Along with the MMCC, the lawsuit names all of the recently announced pre-approved growers and processors: AHI Group, Bouquet Labs, Ceres Naturals, Element MD, Greener Good, Herbiculture Cultivation, Herbiculture Manufacturing, Marileaves Extractions, MAS Alliance, Organic Remedies, and Viola Maryland. On the Hippocratic Growth website, it says they are “committed to the equal treatment and the inclusion of all in this industry,” adding, “We are happy to join alongside anyone who is fighting for fairness and social change.” 

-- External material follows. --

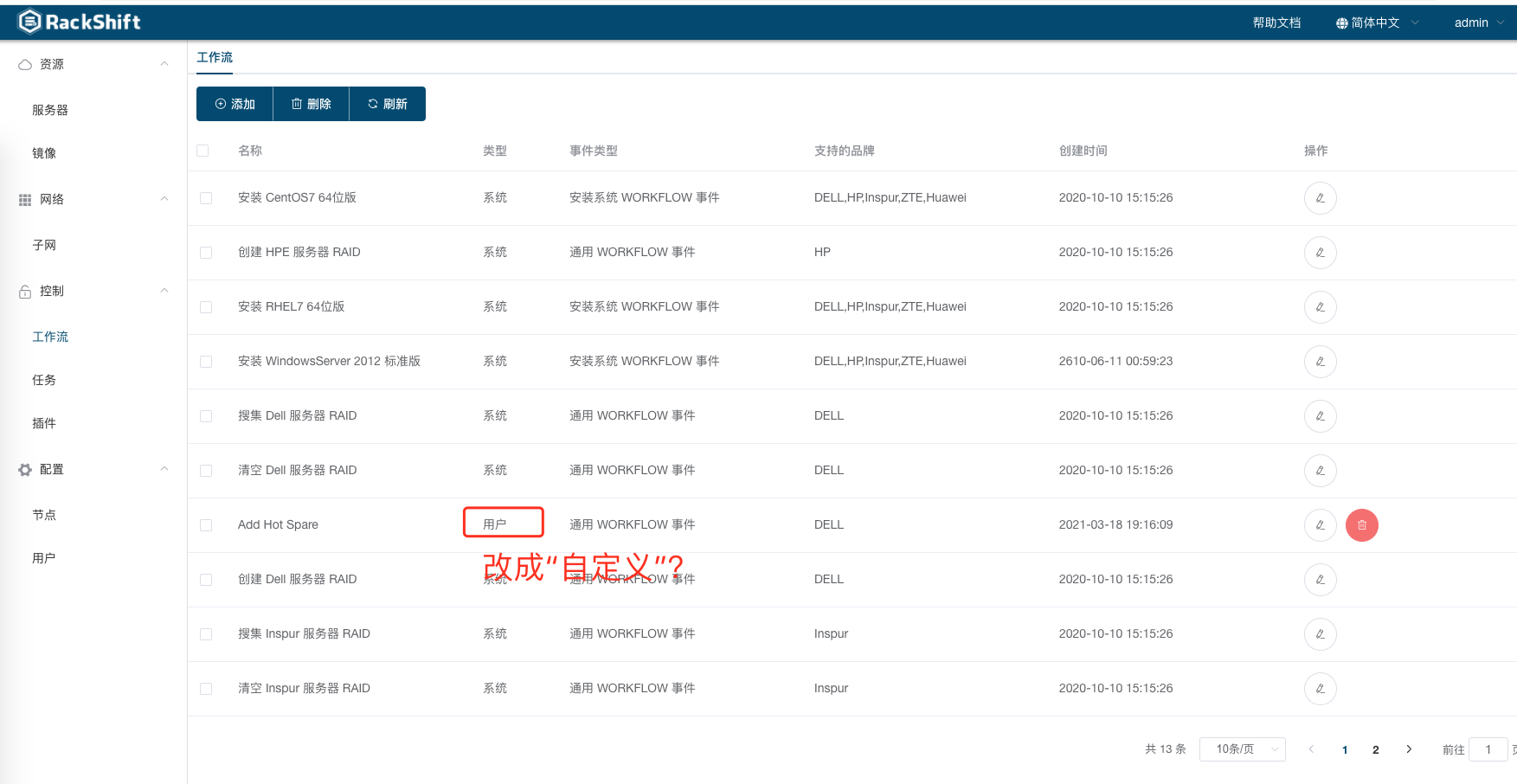Click the 前往 page number input field
1517x784 pixels.
point(1488,749)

The lawsuit stresses that the language of the MMCC’s Medical Cannabis Disparity Study is that it would, “evaluate a study of the medical cannabis industry and market to determine whether there is a compelling interest to implement remedial measures, including the application of the [Minority Business Enterprise Program] or a similar program, to assist minorities and women in the medical cannabis industry.” The lawsuit puts the phrase, “to assist minorities and women in the medical cannabis industry” in bold. 

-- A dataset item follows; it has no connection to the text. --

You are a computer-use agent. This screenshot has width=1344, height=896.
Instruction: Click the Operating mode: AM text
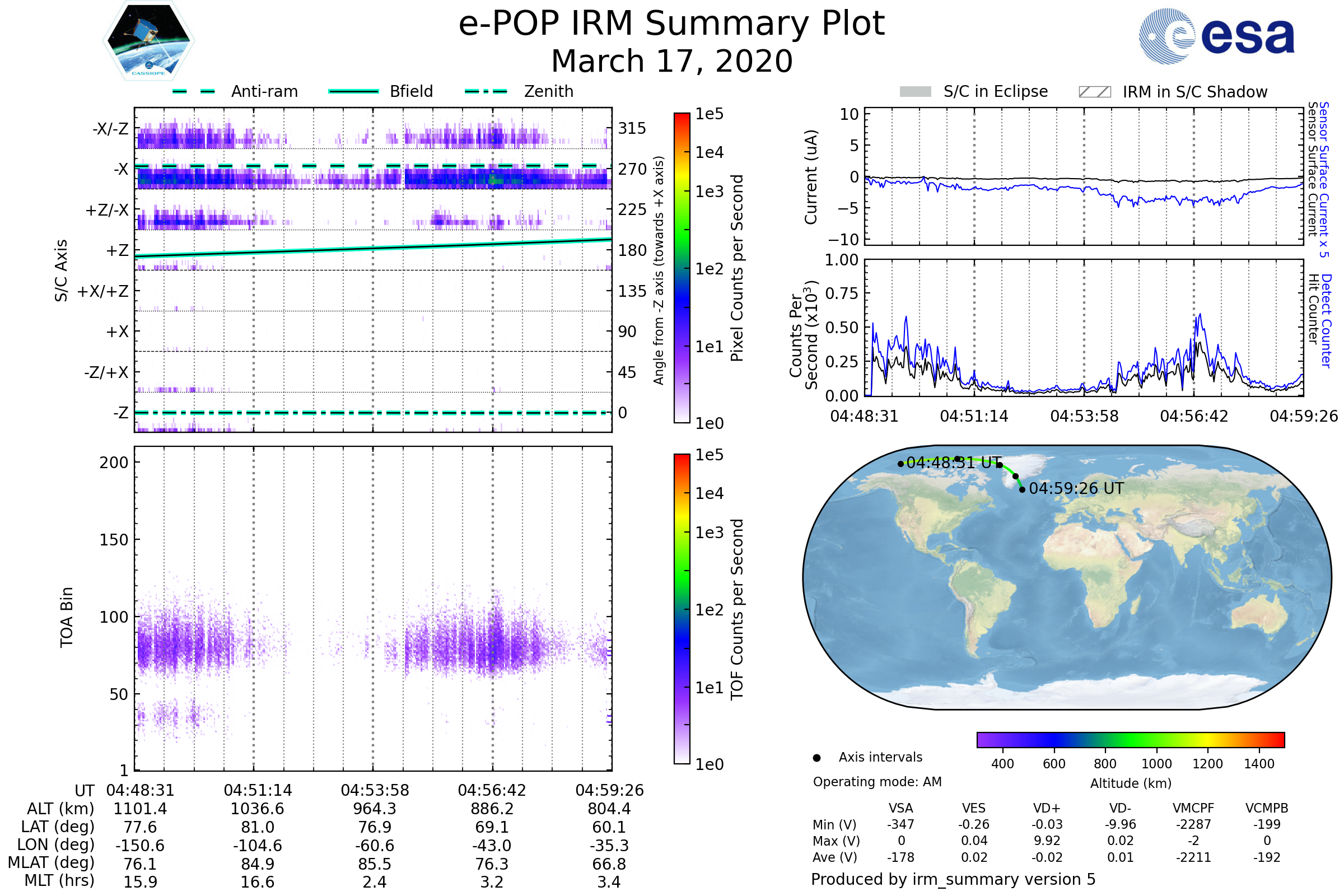pyautogui.click(x=876, y=782)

The lawsuit also challenges what former MMCC Executive Director Joy Strand, claimed: “That Maryland’s medical cannabis industry lacked adequate representation of minority and women business owners, with African Americans and American Indians/Native Americans found to be significantly more disadvantaged as compared with other minority groups and women.” 

Strand’s claim that Black and indigenous cannabis company owners are “significantly more disadvantaged” is, insofar as the disparity studies revealed, “entirely baseless” according to the lawsuit. In short, the lawsuit is arguing that white women are not any less disadvantaged than Black and indigenous people when it comes to the cannabis industry and as a result, how businesses were scored is all wrong.

Hippocratic Growth is demanding the court declare that the way the MMCC awarded points is a violation of the commission’s own statutes. In effect, that would mean the MMCC must stop further pre-approvals, revoke all of the pre-approvals already awarded, and rescore each grower or processor applications based on the premise that a non-minority, women-owned grower or processor such as Hippocratic Growth is equally disadvantaged as a cannabis company owned by Black or Indigenous people. 

Hippocratic Growth’s lawsuit echoes a controversial lawsuit from Sinclair Broadcasting-adjacent Curio Wellness which responded to the 2018 legislative session passing a law allowing more licenses to be awarded to account for race and gender. Then, Curio challenged the law because increased diversity in the cannabis industry negatively affected their bottom line. The response from the cannabis community was that a group of white men were fighting diversity to protect their ability to profit (Curio eventually dropped the lawsuit). Here it appears that Hippocratic Growth is arguing that white women are no less disadvantaged than people of color—a problematic approach to a cannabis industry that is trying to account for the racist war on drugs. 

In 2017, Hippocratic Growth sued Queen Anne’s County’s Board of Commissioners because after Hippocratic Growth was awarded a license to open up a medicinal cannabis dispensary and intended to do so on Drummer Drive in Grasonville, MD in Queen Anne’s County. In response, County Commissioners proposed and passed emergency legislation which restricted where dispensaries could be located in the county and stopped Drummer Drive. A judge ruled against Hippocratic Growth, who eventually opened up a dispensary Ash + Ember in Centreville. The year before that lawsuit, Hippocratic Growth was part of a lawsuit with The African-American Medical Cannabis Association against the MMCC, but that case was dismissed by the court. 

This recent lawsuit was initially filed in Queen Anne’s County on October 21. It was then closed and refiled in Anne Arundel County on October 23, at the request of Maryland Attorney General Brian Frosh’s request for a venue change.
The Outlaw Report has also learned of another pending lawsuit against the MMCC, urging the commission to award the remaining pre-approvals for grower licenses. We will provide more information on that lawsuit when it is filed.